Canas OnLine

20/08/2006

[Direito à Restauração]

Concelho de Canas de Senhorim
Boaventura de Sousa Santos- caso de Canas de Senhorim.
Introdução: para ampliar o cânone do reconhecimento, da diferença e da igualdade
Boaventura de Sousa Santos
João Arriscado Nunes
José Manuel Mendes analisa a luta de uma população local, a de Canas de Senhorim, no Centro de Portugal, pelo direito à restauração de um governo municipal (extinto em 1868) e pelo reconhecimento desse direito pelas instituições políticas nacionais (Presidente da República, Governo, Parlamento), através da mobilização e reconstrução activas de uma memória do seu autogoverno, da denúncia do que consideram ser uma injustiça e de recursos emocionais -como a indignação-, cognitivos -como a evocação de uma tradição municipalista e das características específicas da comunidade - e morais, transformados em recursos para a acção colectiva.
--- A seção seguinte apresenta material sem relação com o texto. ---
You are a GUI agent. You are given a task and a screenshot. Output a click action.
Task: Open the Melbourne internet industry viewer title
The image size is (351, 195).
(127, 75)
Esta inclui formas pacíficas e legais de uso do direito de petição, de manifestação e de protesto, mas também formas não reconhecidas pela lei, que podem ir até a acção violenta ou ao boicote a eleições, e um activo processo de mediatização da luta.
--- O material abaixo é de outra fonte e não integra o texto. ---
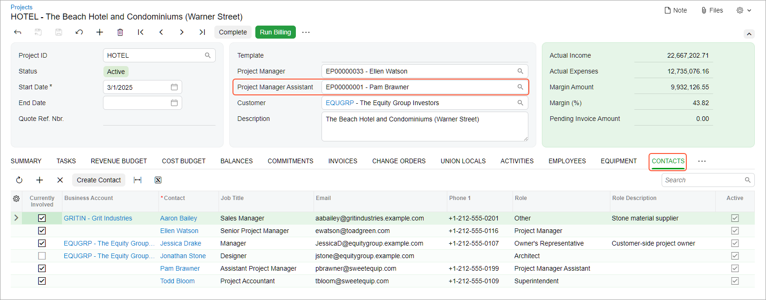Check Currently Involved for Jonathan Stone
The height and width of the screenshot is (300, 766).
click(42, 256)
A referência a um passado de lutas contra a opressão e as injustiças contribui para legitimar a radicalidade das acções. A identificação de objectivos e de alvos permite que a articulação dessas formas seja realizada de maneira estratégica. Um recurso fundamental da luta da população de Canas é o forte sentido de uma identidade local, cimentada na sua relação por laços forjados através do trabalho em comum e da família. A identidade local forja-se, ainda, em grande medida, contra as lógicas de divisão e de antagonismo associadas aos partidos políticos, ainda que as relações com estes sejam activamente mobilizadas, quer para a definição identitária pessoal quer a escala nacional e no quadro do Parlamento. Essa identidade local é invocada como fundando a exigência de reconhecimento como cidadãos de pleno direito da República, nomeadamente no que se refere ao direito ao exercício do poder local. Como refere o autor, tanto os «narratemas» que «condensam ou metaforizam o testemunho e a vivência pessoal de uma experiência histórica» como as acções de protesto promovidas localmente são a expressão de tentativas de «reespecificar e de desconstruir, com base no populismo e num igualitarismo radical, os conceitos de liberdade, democracia e poder», a busca de um «reconhecimento pessoal e colectivo», consolidados numa «ideologia solidária, fraterna e familista».
A caracterização dos objectivos políticos, das alianças, da liderança e dos modos de acção do movimento são susceptíveis de introduzir alguma perturbação que se espera fecunda nas tentativas de definição do que é a emancipação social, perante movimentos que põem em causa as divisões convencionais entre direita e esquerda e se organizam em torno da afirmação e reconstrução de uma identidade local, num processo que parece apontar para a existência, no plano local, de um espaço para o exercício da democracia participativa, mas com um risco permanente de recuperação por parte de líderes locais associados aos partidos políticos tradicionais.